After finishing caves 7 and 8, we walked back in an open, grass-rocky hill – and traversed the second part of our spelunking. And we started it with rappelling. It looked easy and simple, but it’s quite challenging. Compared to caves 7 and 8, caves 1-6 is little less complicated but still, some parts of it can be death defying. Aside from rappelling, we also had to climb a swinging bamboo ladder placed in one of the rock walls.

And we thought the final part of all is the least difficult because we had the sunlight to our advantage. We were wrong. We had to climbed up an open rocky cliff – no harness or any supportive gadgets but your grip to the stones and your flexibility to bend and twist your body to ascend one of the risky parts of the cave. 

It took us more than two hours navigating one of the best caves I have ever been to. I got one bruise on my knees – and unnumbered fun and body aches.

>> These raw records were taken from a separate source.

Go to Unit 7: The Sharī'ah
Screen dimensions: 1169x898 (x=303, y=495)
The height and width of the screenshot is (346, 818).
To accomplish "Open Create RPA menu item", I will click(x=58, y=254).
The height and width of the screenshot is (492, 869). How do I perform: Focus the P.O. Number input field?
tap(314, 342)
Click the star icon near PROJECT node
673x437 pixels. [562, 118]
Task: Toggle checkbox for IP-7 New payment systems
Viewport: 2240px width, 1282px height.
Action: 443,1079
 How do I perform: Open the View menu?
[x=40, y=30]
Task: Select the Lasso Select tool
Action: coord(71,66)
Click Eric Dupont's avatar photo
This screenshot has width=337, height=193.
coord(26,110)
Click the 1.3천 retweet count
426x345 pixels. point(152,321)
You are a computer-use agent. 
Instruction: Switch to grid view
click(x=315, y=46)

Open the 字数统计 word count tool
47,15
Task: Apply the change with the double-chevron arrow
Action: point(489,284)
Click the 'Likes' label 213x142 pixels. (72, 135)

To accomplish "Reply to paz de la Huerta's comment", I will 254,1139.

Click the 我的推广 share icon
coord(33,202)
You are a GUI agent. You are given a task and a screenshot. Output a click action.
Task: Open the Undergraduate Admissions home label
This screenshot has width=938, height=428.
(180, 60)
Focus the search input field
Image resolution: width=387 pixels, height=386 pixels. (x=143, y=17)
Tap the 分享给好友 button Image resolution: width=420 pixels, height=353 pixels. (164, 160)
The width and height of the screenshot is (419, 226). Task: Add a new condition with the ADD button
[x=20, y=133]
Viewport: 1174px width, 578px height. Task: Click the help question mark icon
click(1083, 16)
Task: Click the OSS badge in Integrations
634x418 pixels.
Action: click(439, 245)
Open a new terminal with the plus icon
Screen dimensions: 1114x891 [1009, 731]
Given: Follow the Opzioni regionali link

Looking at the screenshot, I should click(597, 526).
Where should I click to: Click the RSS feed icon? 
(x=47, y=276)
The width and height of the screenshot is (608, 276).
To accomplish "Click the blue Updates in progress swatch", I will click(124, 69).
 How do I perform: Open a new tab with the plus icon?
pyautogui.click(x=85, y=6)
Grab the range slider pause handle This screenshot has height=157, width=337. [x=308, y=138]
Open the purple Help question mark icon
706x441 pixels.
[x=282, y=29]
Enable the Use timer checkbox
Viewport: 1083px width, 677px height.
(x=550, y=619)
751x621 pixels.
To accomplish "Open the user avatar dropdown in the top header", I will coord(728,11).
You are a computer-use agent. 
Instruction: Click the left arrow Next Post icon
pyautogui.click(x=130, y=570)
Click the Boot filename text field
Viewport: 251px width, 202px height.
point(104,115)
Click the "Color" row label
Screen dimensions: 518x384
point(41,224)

*collage photos courtesy of Allenson  Varquez

Riverfront Camping in Mt. Manalmon

It’s been a long time, I know. Honestly, I’ve been busy doing nothing. I still have few back logs about my solo backpacking in Indonesia last year. Been wanting to post updates, trust me, my spirit is willing but my body is just too weak! Haha. If not for the intense adventure I had last weekend, I wouldn’t have any strength today to start my-first-story-of-the-year.
Unlike my other adventure, this time, it was my beloved boyfriend who organized the trip. This is indeed a new year for me. He started his new found hobby last year, when he and his group of friends went to Anawangin and  Nagsasa in Zambales. Then it was succeeded with another overnight camping adventure in Batlag Falls in Tanay last month. And just last week, I had one of the most extreme and most exciting camping trips ever.

I normally don’t travel on a weekend to avoid the crowd, but since J and his friends has Sat-Sun offs, he didn’t give me much choices.

While planning the trip, one of the major concern we had to consider, is that fact that his friends aren’t actually the ‘climber’ type. They want something adventurous but not ‘too’ hardcore… They want to camp and they want to swim as well. And most of all, the words ‘cheap’ and ‘budget’ must also be taken to consideration.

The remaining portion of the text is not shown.